Shatter challenges data commissioner ruling on Wallace

Court told commissioner erred in its conclusion that former minister breached rules

Former minister for justice Alan Shatter who is claiming that the commissioner erred in fact and in law in reaching his conclusions. Photograph: Alan Betson/ The Irish Times

Former minister for justice Alan Shatter who is claiming that the commissioner erred in fact and in law in reaching his conclusions. Photograph: Alan Betson/ The Irish Times

Thu, Jun 19, 2014, 13:44

Former minister for justice Alan Shatter is seeking to overturn the decision of the Data Protection Commissioner who found he had breached data protection laws when he divulged information relating to TD Mick Wallace on RTÉ’s Prime Time programme.

When the matter was mentioned in the Circuit Civil Court this morning Judge Alan Mahon directed that Mr Wallace be joined as a notice party to Mr Shatter’s appeal.

Senior counsel Frank Callanan, who appeared for Mr Shatter, and barrister Paul Anthony Mc Dermott, who appeared for Commissioner Billy Hawkes, told the court they were not opposing Mr Wallace’s application to be joined to the proceedings.

The commissioner, in his decision, found that the then minister was a “data controller” in relation to the “personal data” about Mr Wallace at the time of the RTÉ programme.

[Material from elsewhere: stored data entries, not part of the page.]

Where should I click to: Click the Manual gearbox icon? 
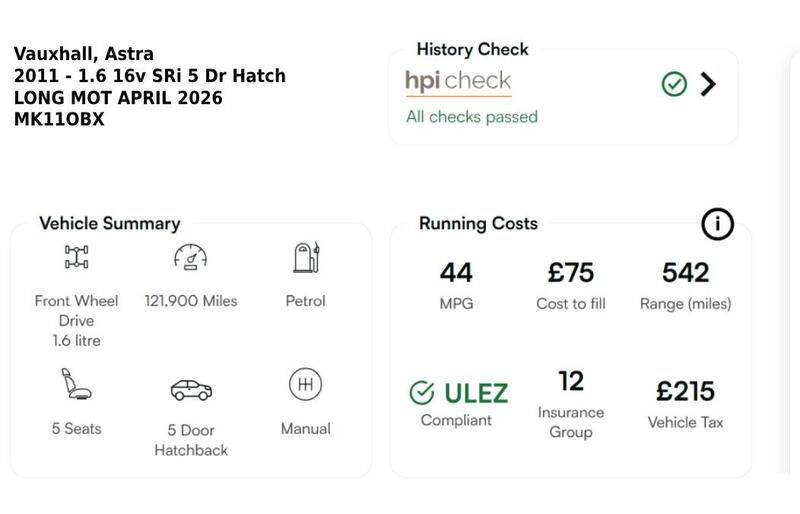305,384
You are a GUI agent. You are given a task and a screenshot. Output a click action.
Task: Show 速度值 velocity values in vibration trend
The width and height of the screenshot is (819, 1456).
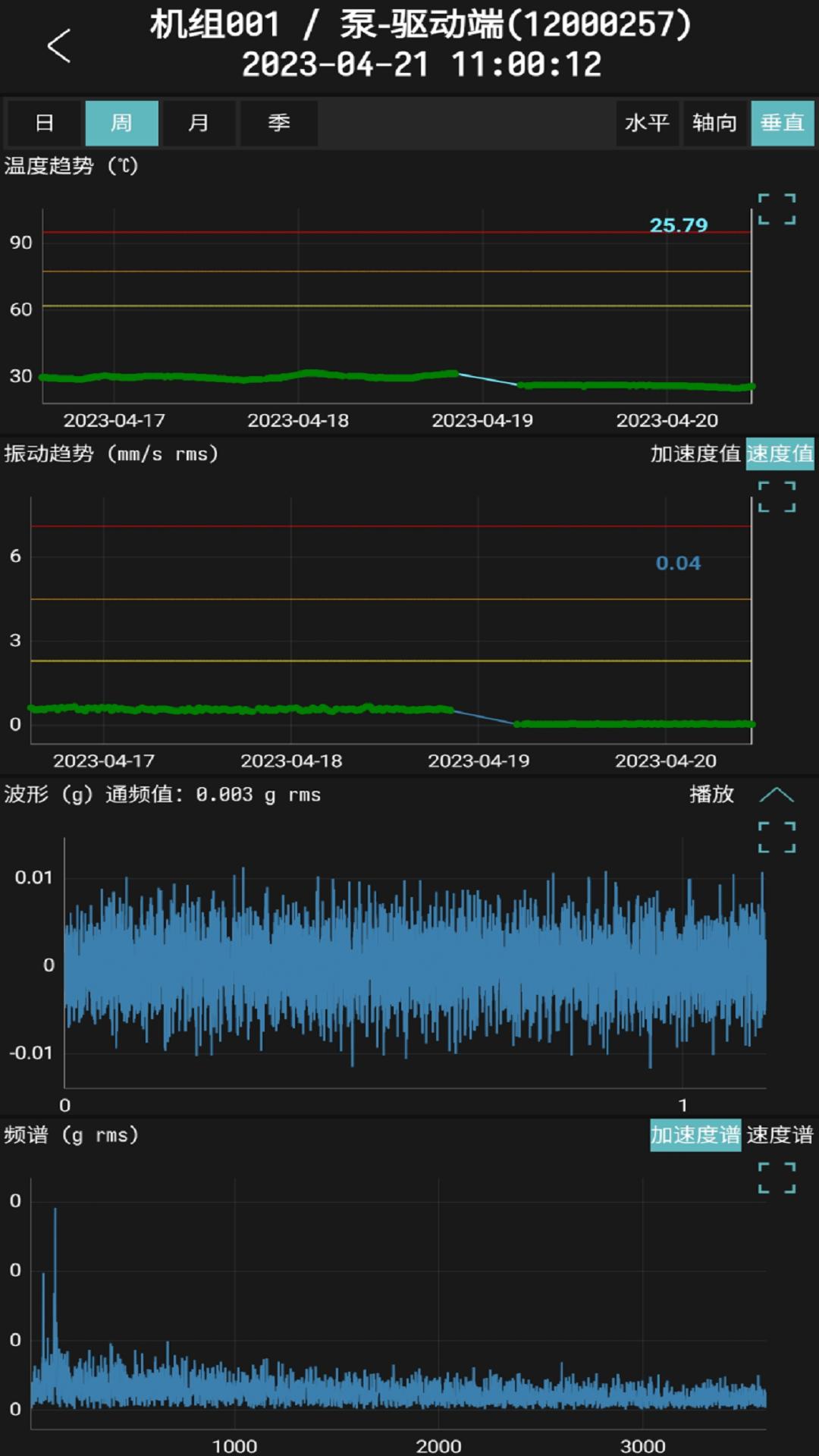pos(780,453)
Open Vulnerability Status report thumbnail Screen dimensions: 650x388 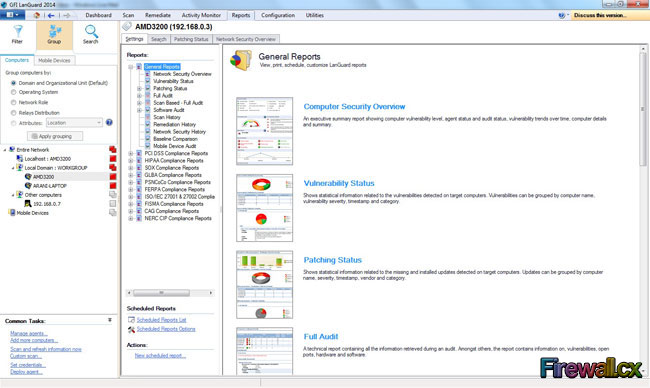pyautogui.click(x=264, y=208)
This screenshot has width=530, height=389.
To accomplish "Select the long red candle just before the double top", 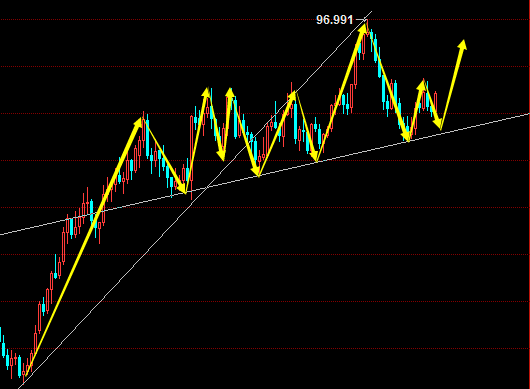I will (x=192, y=158).

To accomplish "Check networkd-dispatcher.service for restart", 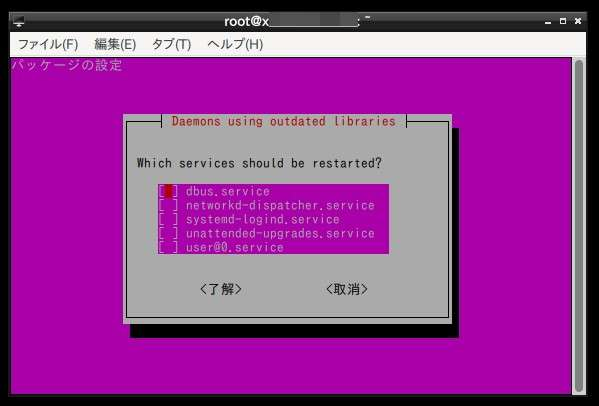I will (x=168, y=205).
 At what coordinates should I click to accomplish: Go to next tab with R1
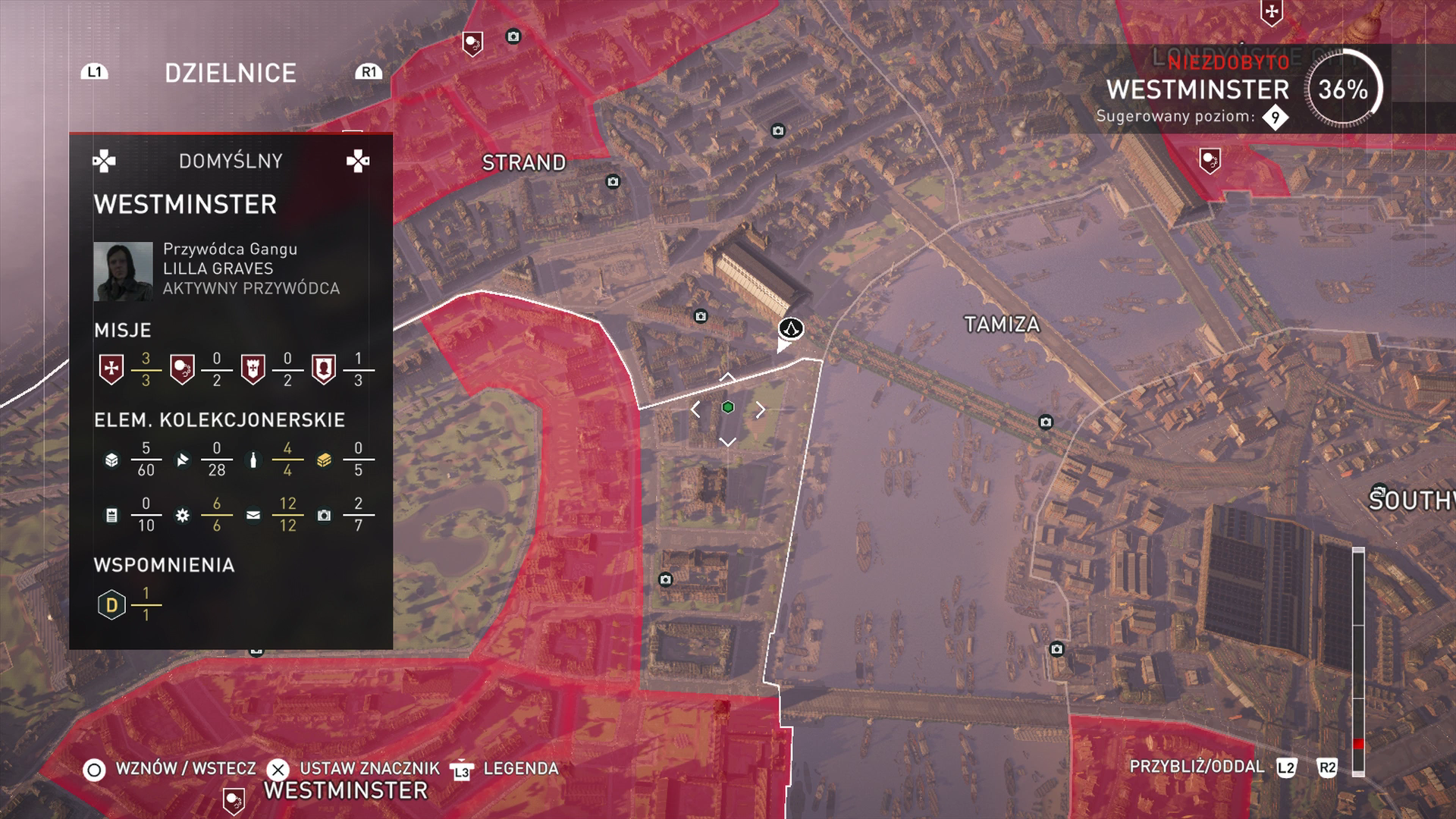(369, 72)
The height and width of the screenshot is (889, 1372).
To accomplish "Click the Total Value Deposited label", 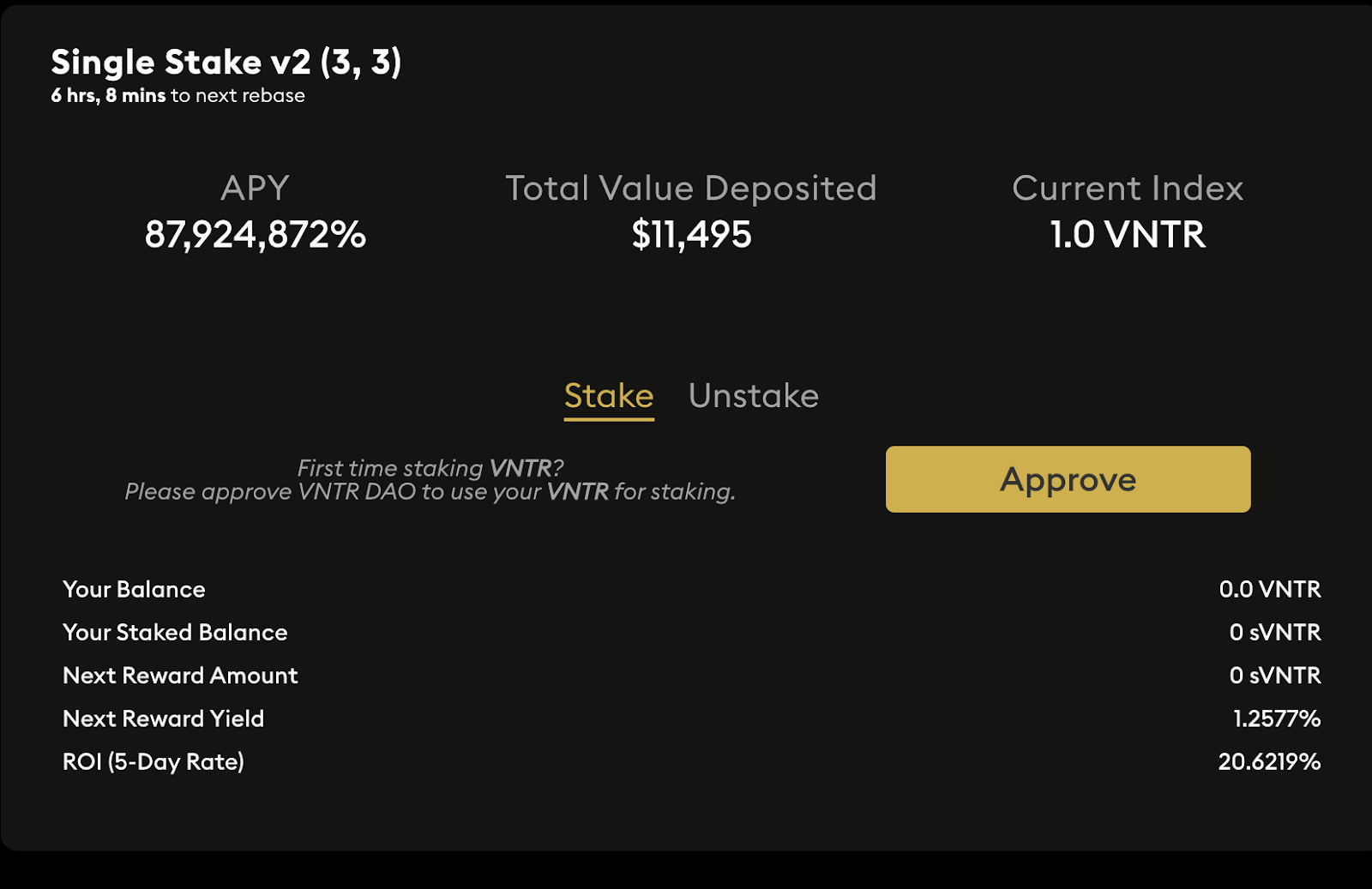I will pyautogui.click(x=691, y=189).
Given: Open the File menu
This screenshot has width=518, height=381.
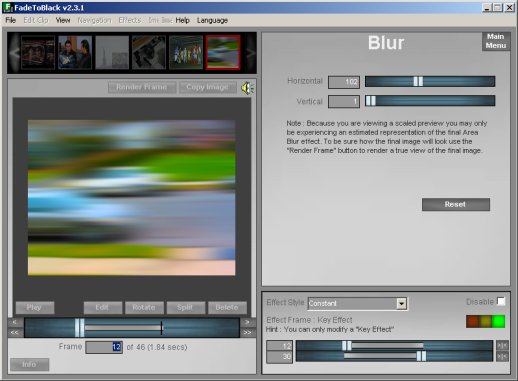Looking at the screenshot, I should click(x=11, y=20).
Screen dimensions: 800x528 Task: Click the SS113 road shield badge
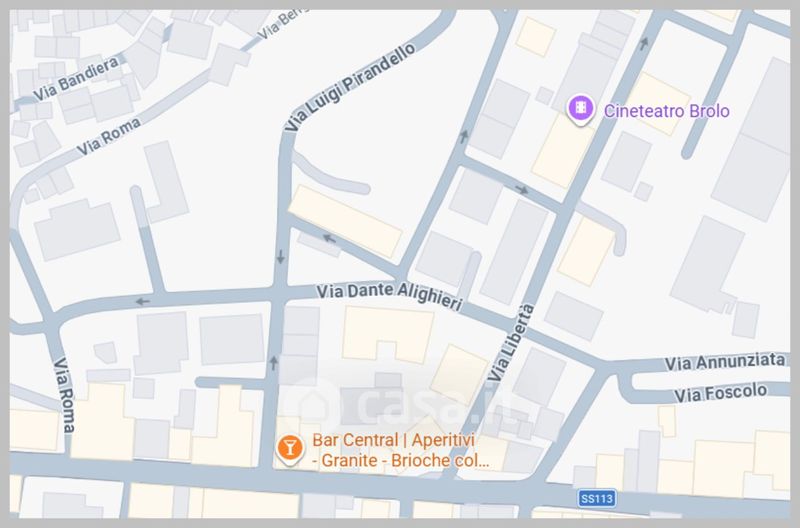[596, 498]
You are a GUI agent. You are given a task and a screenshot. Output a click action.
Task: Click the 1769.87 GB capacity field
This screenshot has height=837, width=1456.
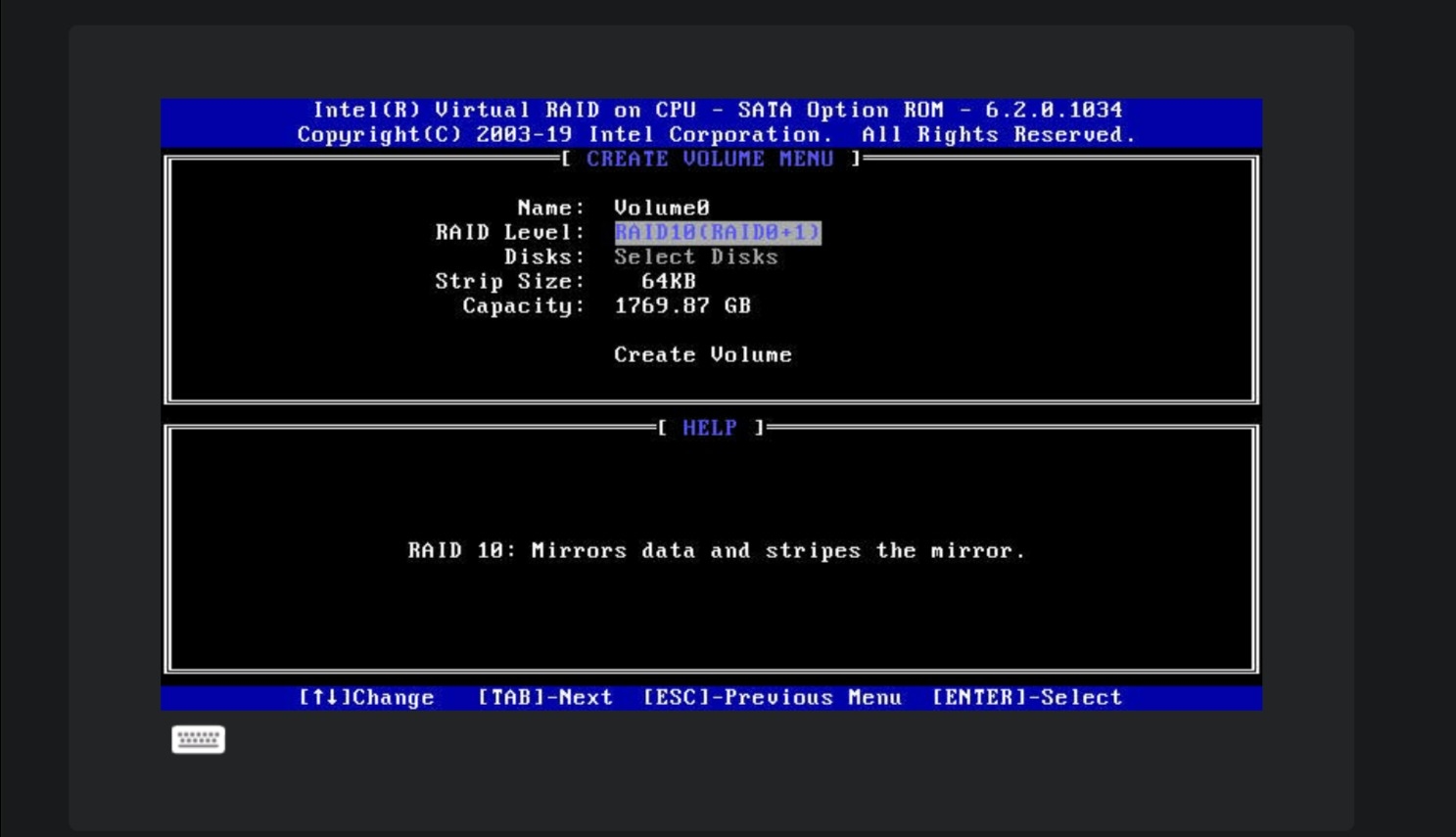pos(681,305)
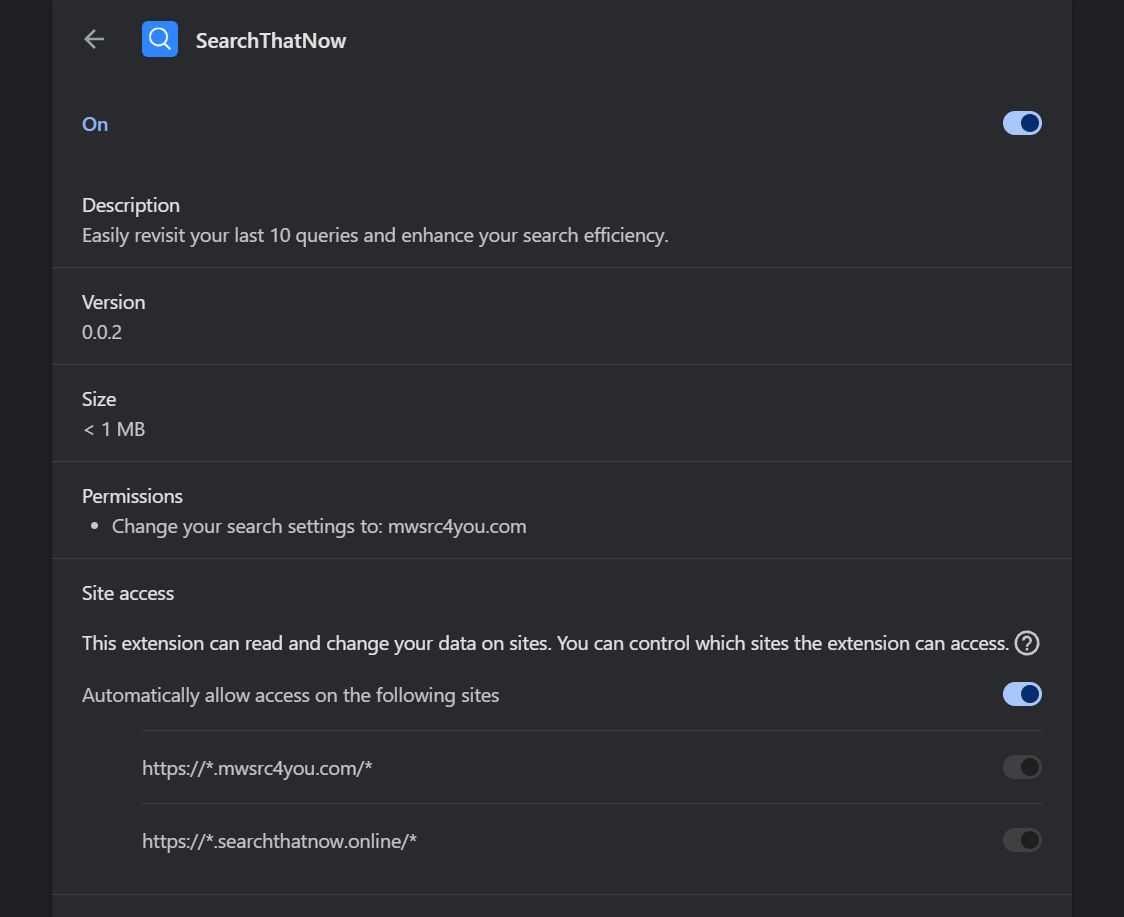Disable automatic access on listed sites

click(1022, 693)
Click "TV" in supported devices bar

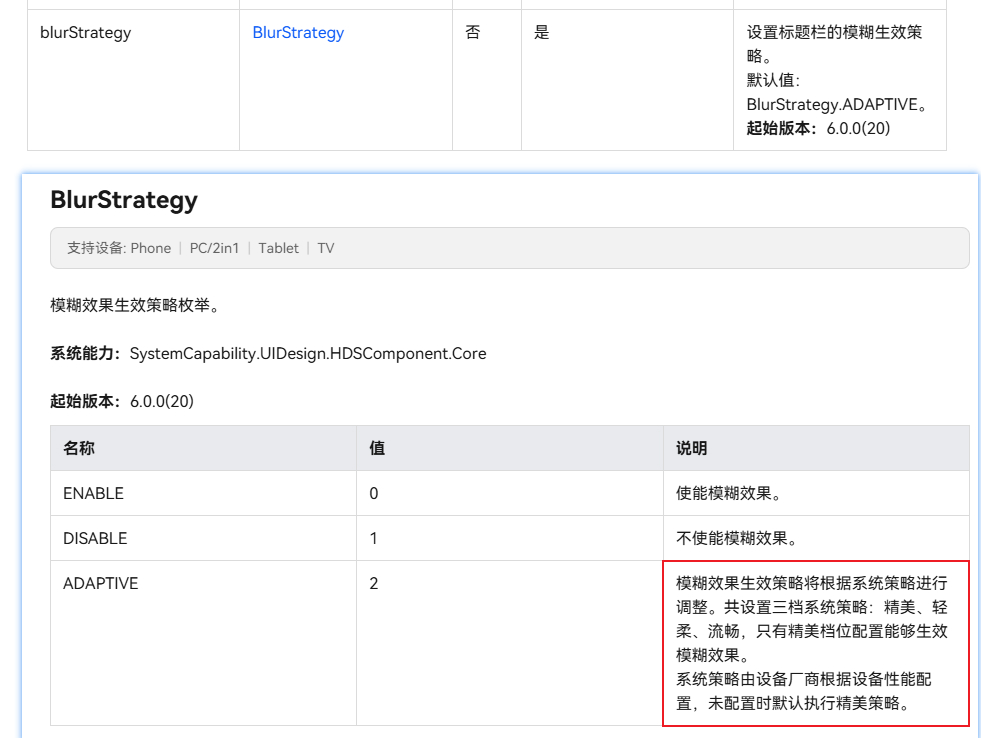coord(326,248)
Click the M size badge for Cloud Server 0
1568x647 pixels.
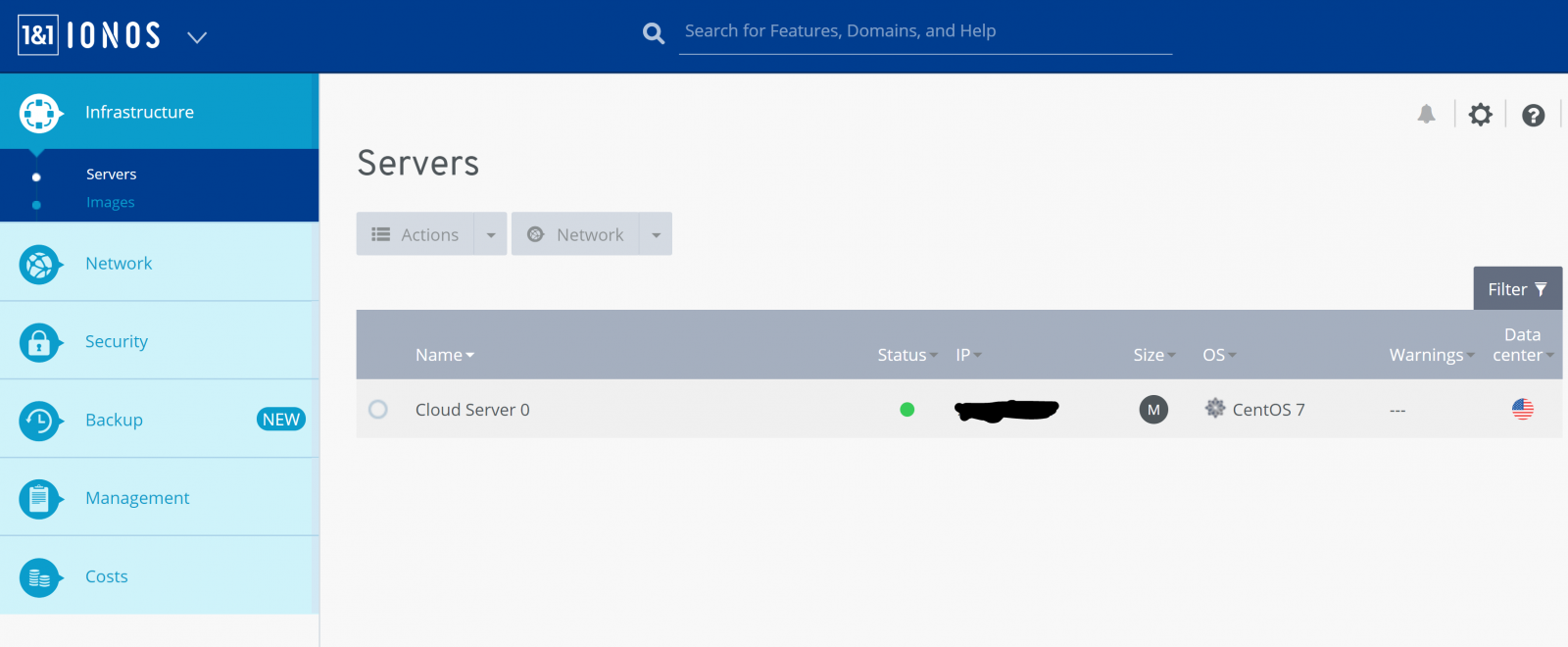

He also found Mr Shatter had failed to uphold his statutory duties under the Data Protection Acts in disclosing on the television programme that Mr Wallace had been cautioned by gardaí for using a mobile phone while driving.

Mr Shatter, who subsequently apologised to Mr Wallace, resigned following adverse findings in the Guerin report into allegations of garda misconduct by whistleblower Sergeant Maurice McCabe.

Mr Wallace’s solicitor Gareth Noble told Judge Mahon that the outcome of Mr Shatter’s appeal could directly affect Mr Wallace’s rights and interests.

In his appeal documents Mr Shatter claims the commissioner erred in fact and in law in reaching his conclusions.

Mr Noble, of KOD Lyons, solicitors, said Mr Wallace, the independent TD for Wexford, was the person who had made the complaint about the conduct of Mr Shatter to the data commissioner.

It was Mr Wallace’s case that the appeal by Mr Shatter concerned the validity of the commissioner’s decision and it was appropriate that his client have an opportunity to have access to the appeal papers and to be allowed to make representations to the court in relation to all issues raised.

The matter was adjourned for mention next month but the court heard the appeal was unlikely to be heard until October.